Capital One Financial Corp. reported sharply higher first-quarter earnings yesterday as the credit card company slashed advertising expenses and loan quality improved slightly.

The McLean company's profit for the three months ended March 31 was $309 million ($1.35 per share), up 64 percent from $188 million (83 cents) for the same period of last year. Revenue rose to $2 billion from $1.9 billion.

"While lots of companies like to point at the recession, we really can't see much of a recession in our numbers," said Capital One chief executive Richard D. Fairbank. "The consumer has been holding this economy [up], and I think that will continue."

Capital One's earnings were boosted somewhat by lower interest rates, which have made it easier for consumers to continue borrowing money. Total loans on March 31 were $28.1 billion, compared with $24.4 billion a year earlier.

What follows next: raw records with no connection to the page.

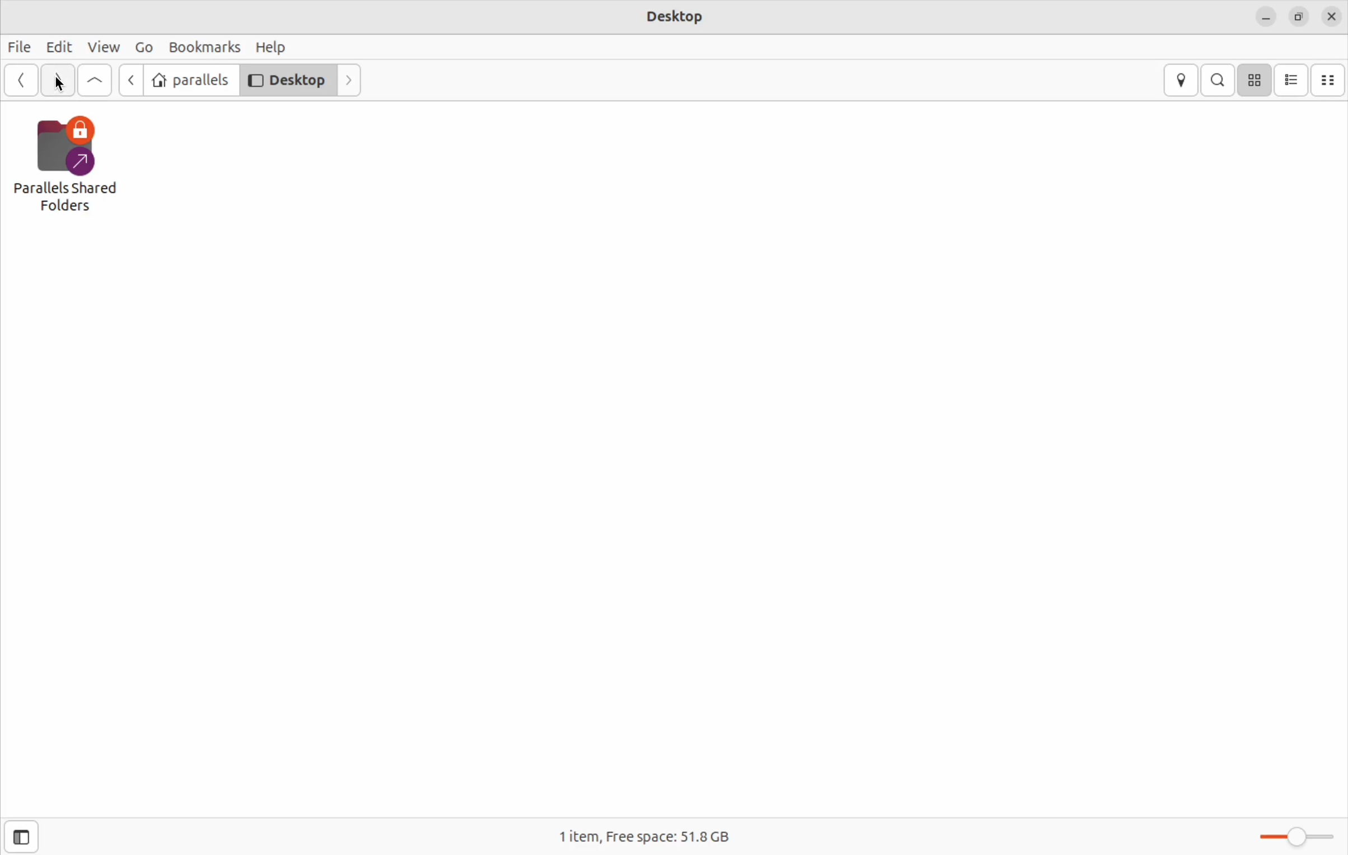 The image size is (1348, 855). I want to click on location entry, so click(1180, 80).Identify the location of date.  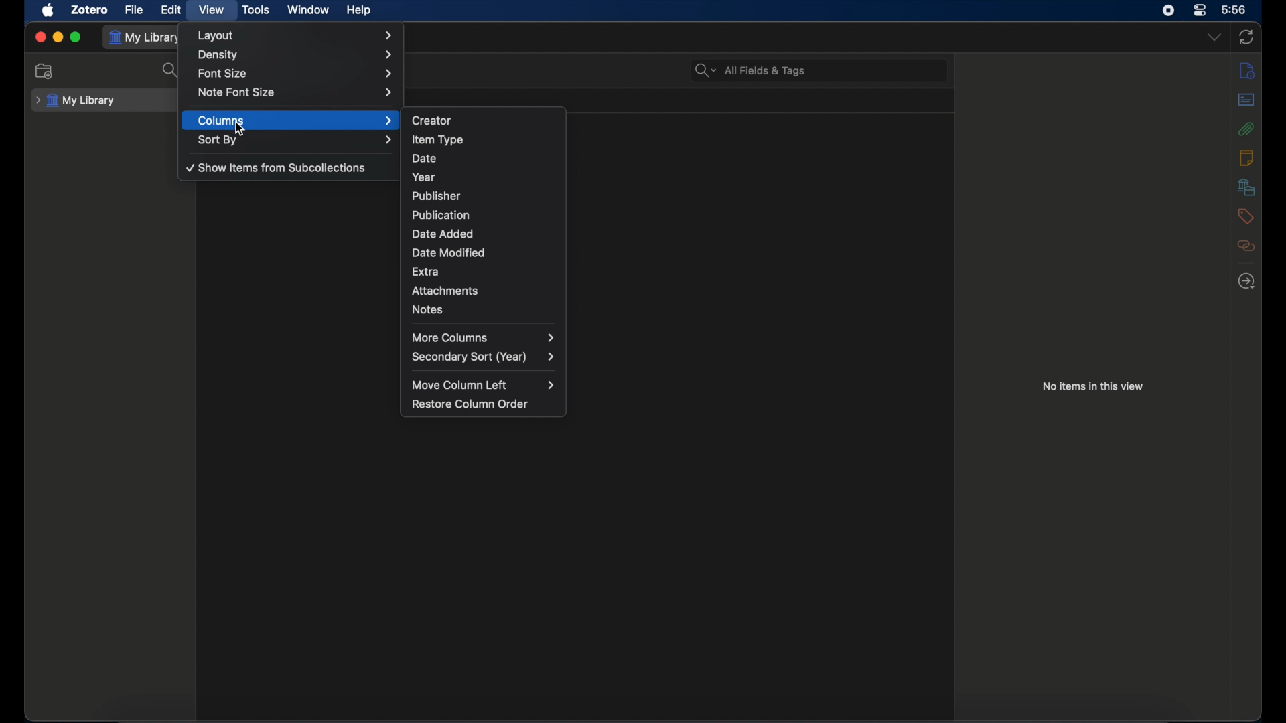
(483, 158).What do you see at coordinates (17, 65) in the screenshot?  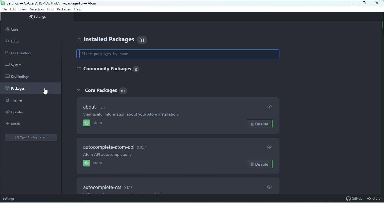 I see `system` at bounding box center [17, 65]. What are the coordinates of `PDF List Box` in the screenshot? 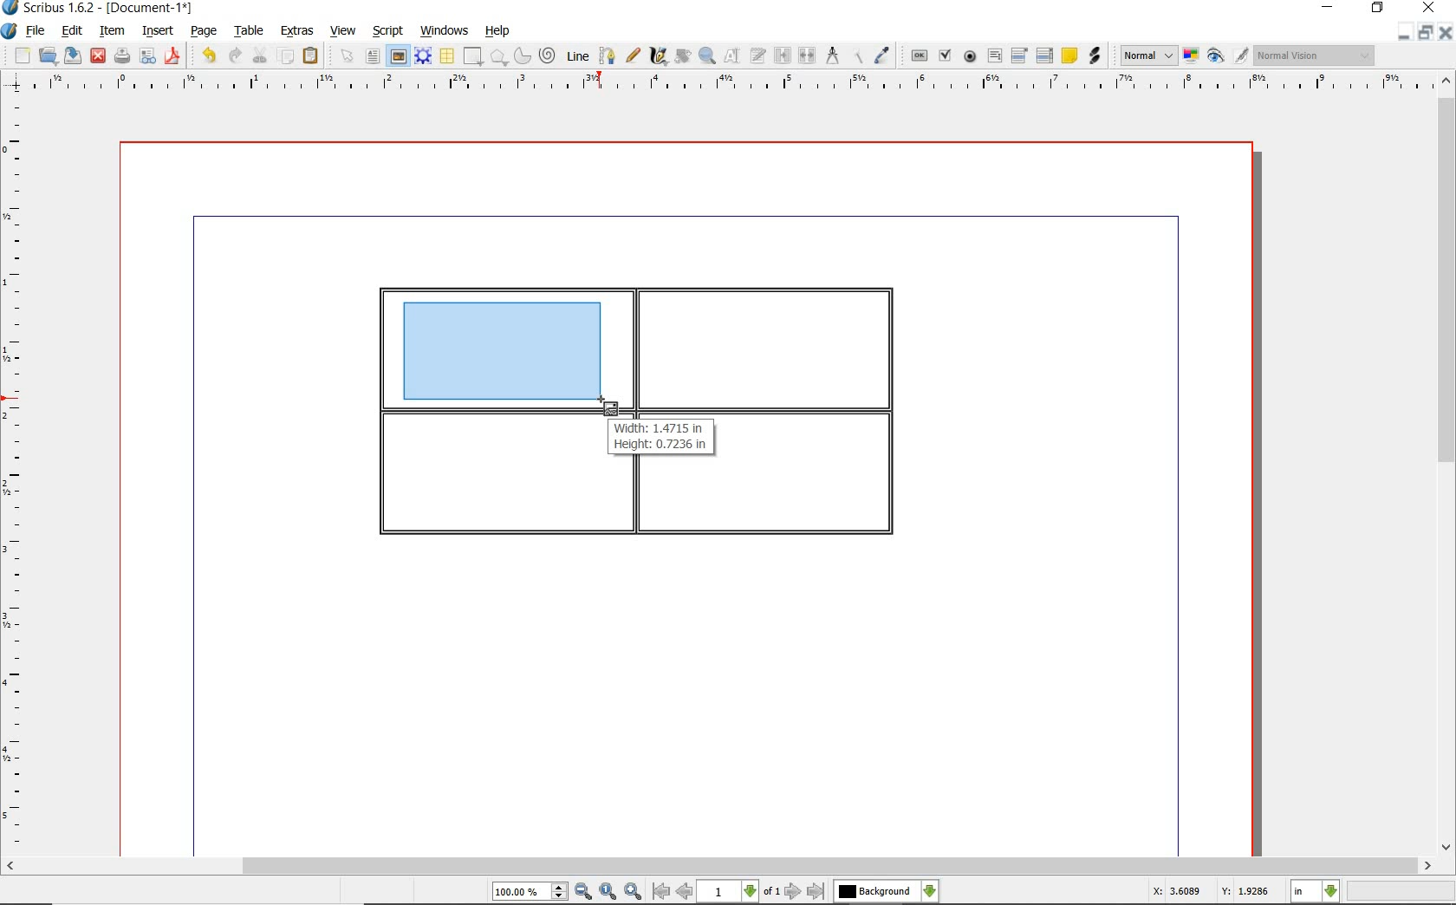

"Clearly the earnings power of this company in the near term is going to be driven by credit," said Todd Pitsinger, an analyst at Friedman, Billings, Ramsey & Co. in Arlington.

Lower interest rates have also made it easier for consumers to consolidate large credit card debts into a refinanced mortgage, a home-equity loan or another form of installment loan, which has reduced the number of the company's delinquent accounts. Capital One executives said the company's rate of account balances charged off as uncollectable increased slightly in the first three months of the year, but said they expect it to decline.

Capital One's provision for loan losses, the amount of money set aside to cover accounts expected to become problem loans, declined to $375.9 million in the first quarter from $389.6 million a year ago.

"The overall improvement in credit quality has enhanced their operations," Pitsinger said.

Capital One released its first-quarter financial results yesterday after the stock markets closed. Shares in the company closed slightly lower, down 13 cents at $37.29. The stock has been trading well below its 52-week high of $66.06 since last summer, when shares plunged after the company reached an agreement with federal regulators that led to a sharp increase in its provisions for bad loans in the third quarter of 2002.

"We certainly feel awfully good today that we have successfully negotiated a difficult period and now see overall risk improvement," said Chief Operating Officer Nigel W. Morris. Yesterday the company also said that Morris, one of Capital One's founders, was stepping down from his position as president and chief operating officer on May 1 to assume the role of vice chairman of the board of directors, the first step in his departure from an executive management role at the company. Morris said he hopes to spend more time with his family and pursue other interests.